Version management
This feature allows you to systematically manage the history of multiple versions created whenever a secret value changes. You can track change history for auditing purposes or check values used at a specific point in time.
A newly created version is automatically set as the default version of the secret. Therefore, when an application requests a secret value without specifying a version, the default version is always returned.
View versions
-
Go to KakaoCloud Console > Security > Secrets Manager.
-
Select the Secrets menu to view the following items:
Item Description Version An object that stores the actual value of the secret at a specific point in time. A new version is generated each time the secret value is updated. This allows you to track change history or reuse values from a specific version when creating a new one. Status Indicates the current availability of the secret version. Displayed as Active, Deactivated, or Destroyed. KMS key name The name of the KMS key used by the secret version. User-defined for easier identification. KMS key ID The unique ID of the KMS key used by the secret version, assigned by the system. Created at The date and time when the secret version was first created.
Create version
You can create a new version of a secret by entering a new value.
- Go to KakaoCloud Console > Security > Secrets Manager.
- In the Secrets menu, select the secret. When selected, the [Create Version] button at the top right becomes active. Click it, or choose More > Create Version from the secret row.
- If you are on the detail page of the resource, you can perform this action from the action group menu in the header area.
- In the Create Version modal, enter the secret value and click [Create].
Duplicate and create version
You can create a new version by reusing the value from an existing version.
- Go to KakaoCloud Console > Security > Secrets Manager.
- In the Secrets menu, click the name of the secret for which you want to create a new version.
- On the secret detail page, click the Versions tab.
- Select a version and click [Duplicate/Create version] at the top of the list, or choose More > Duplicate/Create version from the version row.
- In the modal, edit the secret value if necessary, then click [Create].
Change version state
You can change the state of a secret version to control its usage. For example, you can temporarily deactivate a version or destroy versions that are no longer needed.
Deactivate
A secret in Active state can be deactivated. A deactivated version can later be restored to Active.

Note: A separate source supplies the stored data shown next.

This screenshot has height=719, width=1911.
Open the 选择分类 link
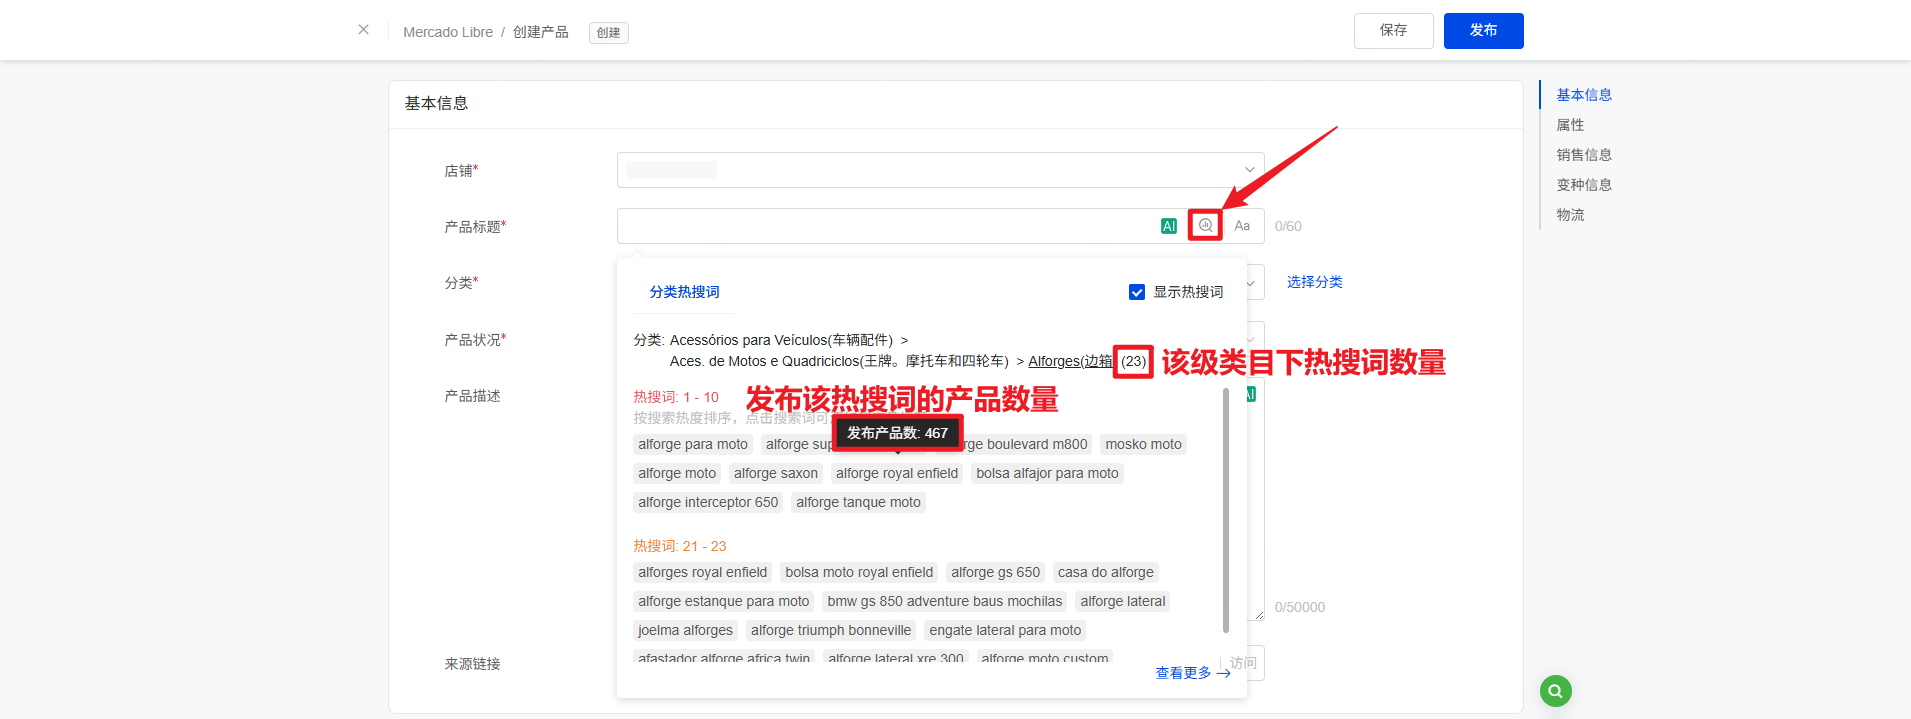pyautogui.click(x=1314, y=282)
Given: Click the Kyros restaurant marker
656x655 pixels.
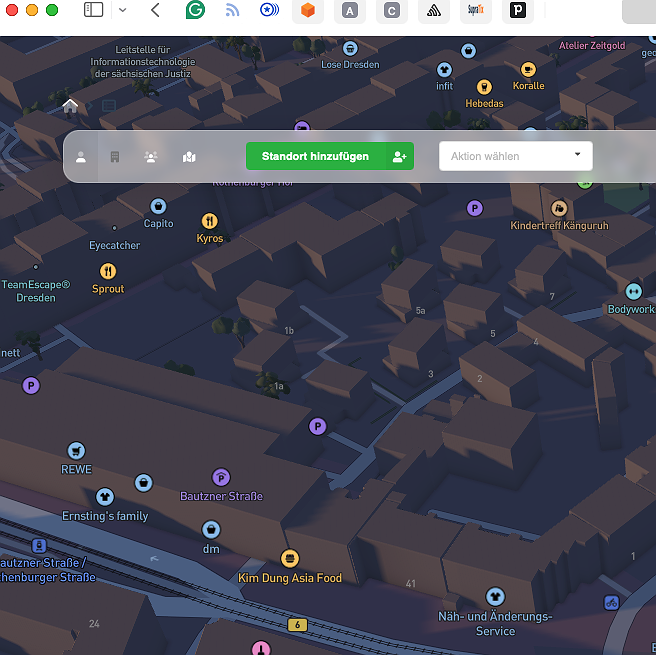Looking at the screenshot, I should 209,221.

- Go to KakaoCloud Console > Security > Secrets Manager.
- In the Secrets menu, click the name of the secret.
- On the secret detail page, click the Versions tab.
- Select a version and click [Deactivate] at the top, or choose More > Deactivate from the version row.
- If the version is Active, the [Deactivate] option is enabled. If it is Deactivated, the [Activate] option is enabled.
- In the Deactivate modal, click [Deactivate].
- To restore it, select the deactivated version and click [Activate] at the top, or choose More > Activate from the version row.
- In the Activate modal, click [Activate].
Destroy
Versions that are no longer needed and must be permanently removed can be destroyed.
To provide flexibility, Secrets Manager offers both scheduled destruction with a grace period and immediate destruction for urgent cases.
- Once a version is destroyed, it cannot be recovered by any means. Its value cannot be retrieved or used for decryption.
- Before destroying a version, make sure no important data is encrypted with it.
- Go to KakaoCloud Console > Security > Secrets Manager.
- In the Secrets menu, click the name of the secret.
- On the secret detail page, click the Versions tab.
- Select a version and click [Reserve destruction] at the top, or choose More > Reserve destruction from the version row.
- If the secret value has been exposed or a critical security issue is found, you can also destroy it immediately.
- In the Reserve destruction modal, configure the grace period, review the warnings, and click [Destroy].
- To cancel a scheduled destruction within the grace period, select the scheduled version and click [Cancel destruction reservation] at the top, or choose More > Cancel destruction reservation from the version row. The version will then be restored to Deactivated state.